Task requirements => Read the data and repeat all of it exactly.

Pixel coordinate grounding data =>
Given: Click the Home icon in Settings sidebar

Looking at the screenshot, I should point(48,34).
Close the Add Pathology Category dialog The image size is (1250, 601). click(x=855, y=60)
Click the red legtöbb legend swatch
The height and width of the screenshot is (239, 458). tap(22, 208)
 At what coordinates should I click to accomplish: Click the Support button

Solution below =>
Given: Click the Home icon in Settings sidebar

Looking at the screenshot, I should point(48,34).
Close the Add Pathology Category dialog The image size is (1250, 601). click(x=855, y=60)
Click the red legtöbb legend swatch
The height and width of the screenshot is (239, 458). tap(22, 208)
 At what coordinates should I click to accomplish: Click the Support button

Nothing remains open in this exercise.